Reverse Address Resolution Protocol (RARP)

RARP provides the exact opposite type of mapping from ARP ”that is, RARP maps a known physical address to a logical address. A diskless machine that does not have a configured IP address when started typically uses RARP. These devices send a broadcast requesting an IP address. In such a scenario, a device on the same local area network (LAN) is designed to respond to this broadcast request and supply the IP address for that physical address.
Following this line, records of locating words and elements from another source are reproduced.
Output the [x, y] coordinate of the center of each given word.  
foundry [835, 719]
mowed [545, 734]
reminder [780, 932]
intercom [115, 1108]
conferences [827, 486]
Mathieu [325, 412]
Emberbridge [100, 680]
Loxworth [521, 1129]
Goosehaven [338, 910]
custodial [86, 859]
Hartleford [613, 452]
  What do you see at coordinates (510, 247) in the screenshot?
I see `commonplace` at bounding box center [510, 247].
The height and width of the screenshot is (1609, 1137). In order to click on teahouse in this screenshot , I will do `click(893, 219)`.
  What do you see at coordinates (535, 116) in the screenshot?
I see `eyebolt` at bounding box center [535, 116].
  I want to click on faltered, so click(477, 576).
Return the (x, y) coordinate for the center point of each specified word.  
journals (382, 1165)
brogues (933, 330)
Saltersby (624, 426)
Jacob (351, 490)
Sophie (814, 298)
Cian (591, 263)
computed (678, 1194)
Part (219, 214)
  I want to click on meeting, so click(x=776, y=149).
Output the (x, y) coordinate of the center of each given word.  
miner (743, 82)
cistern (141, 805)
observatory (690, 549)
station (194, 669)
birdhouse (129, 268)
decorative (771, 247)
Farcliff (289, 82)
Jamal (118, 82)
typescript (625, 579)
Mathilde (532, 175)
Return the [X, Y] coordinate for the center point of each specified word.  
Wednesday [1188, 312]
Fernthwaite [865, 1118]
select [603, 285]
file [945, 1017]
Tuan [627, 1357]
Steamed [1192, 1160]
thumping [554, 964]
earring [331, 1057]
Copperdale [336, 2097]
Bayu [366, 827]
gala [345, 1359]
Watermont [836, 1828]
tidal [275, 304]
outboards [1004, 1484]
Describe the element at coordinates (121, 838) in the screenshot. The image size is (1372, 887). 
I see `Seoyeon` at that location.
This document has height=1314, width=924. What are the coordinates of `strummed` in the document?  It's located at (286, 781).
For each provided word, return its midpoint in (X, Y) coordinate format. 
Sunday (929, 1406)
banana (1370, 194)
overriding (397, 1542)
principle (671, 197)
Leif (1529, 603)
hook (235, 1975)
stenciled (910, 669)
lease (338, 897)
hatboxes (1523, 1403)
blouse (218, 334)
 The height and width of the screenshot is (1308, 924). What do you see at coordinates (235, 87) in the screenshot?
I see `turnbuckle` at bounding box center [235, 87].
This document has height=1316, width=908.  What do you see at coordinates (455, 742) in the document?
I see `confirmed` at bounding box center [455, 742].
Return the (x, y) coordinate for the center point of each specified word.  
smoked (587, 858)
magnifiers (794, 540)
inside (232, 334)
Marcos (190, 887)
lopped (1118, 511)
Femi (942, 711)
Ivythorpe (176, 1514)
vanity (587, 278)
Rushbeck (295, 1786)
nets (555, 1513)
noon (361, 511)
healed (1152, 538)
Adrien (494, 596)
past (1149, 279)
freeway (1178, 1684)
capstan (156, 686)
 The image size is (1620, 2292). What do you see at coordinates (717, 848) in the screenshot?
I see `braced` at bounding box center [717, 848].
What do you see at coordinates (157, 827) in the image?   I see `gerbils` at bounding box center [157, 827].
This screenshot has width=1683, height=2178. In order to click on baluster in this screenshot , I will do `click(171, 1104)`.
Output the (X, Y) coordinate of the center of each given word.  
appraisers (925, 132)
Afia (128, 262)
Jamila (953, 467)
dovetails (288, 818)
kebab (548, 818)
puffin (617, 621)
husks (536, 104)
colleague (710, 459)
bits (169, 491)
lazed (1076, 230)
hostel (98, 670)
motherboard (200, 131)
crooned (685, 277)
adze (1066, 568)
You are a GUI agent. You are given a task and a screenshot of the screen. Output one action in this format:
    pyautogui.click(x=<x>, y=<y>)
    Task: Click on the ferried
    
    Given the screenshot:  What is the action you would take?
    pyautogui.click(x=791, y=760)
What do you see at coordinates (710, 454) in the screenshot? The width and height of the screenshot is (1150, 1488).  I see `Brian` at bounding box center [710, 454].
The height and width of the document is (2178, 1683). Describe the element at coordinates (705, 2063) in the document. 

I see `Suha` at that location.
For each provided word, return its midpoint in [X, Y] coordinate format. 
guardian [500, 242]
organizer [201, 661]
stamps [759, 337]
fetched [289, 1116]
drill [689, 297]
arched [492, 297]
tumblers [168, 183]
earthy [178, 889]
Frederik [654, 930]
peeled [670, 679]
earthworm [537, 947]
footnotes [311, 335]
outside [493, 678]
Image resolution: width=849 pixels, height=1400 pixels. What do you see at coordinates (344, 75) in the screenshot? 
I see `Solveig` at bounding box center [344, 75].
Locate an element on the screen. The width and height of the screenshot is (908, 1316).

Internet Control Message Protocol (ICMP)

ICMP communicates error messages and control messages between devices. The ICMP protocol allows devices to check the status of other devices, query the current time, and perform other functions. The most popular use of ICMP is the use of the PING command. The PING command uses ICMP to test an Internet connection. The Ping command is an excellent command used for troubleshooting, but you probably already know that by now, don't you? The most common ICMP messages are as follows:

• Destination unreachable ” Indicates that a certain device cannot be contacted

• Time exceeded ” Indicates that a certain device could not be reached within a specified time limit

• Echo ” Requests an echo reply to determine device reachability

• Echo reply ” Replies to an echo request indicating that a host is reachable

Network Interface Layer

The Network Interface Layer does just as its name implies: It works at the hardware level to define the physical transmission of signals along the network. It effectively encapsulates information into frames (remember encapsulation?) that can be transmitted across the network. This layer provides access to the LAN. The physical addressing and network-specific protocols exist at this layer. Token Ring, Ethernet, and Fiber Distributed Data Interface (FDDI) are some examples of Network Interface layer protocols, as can be seen in Figure 5.2.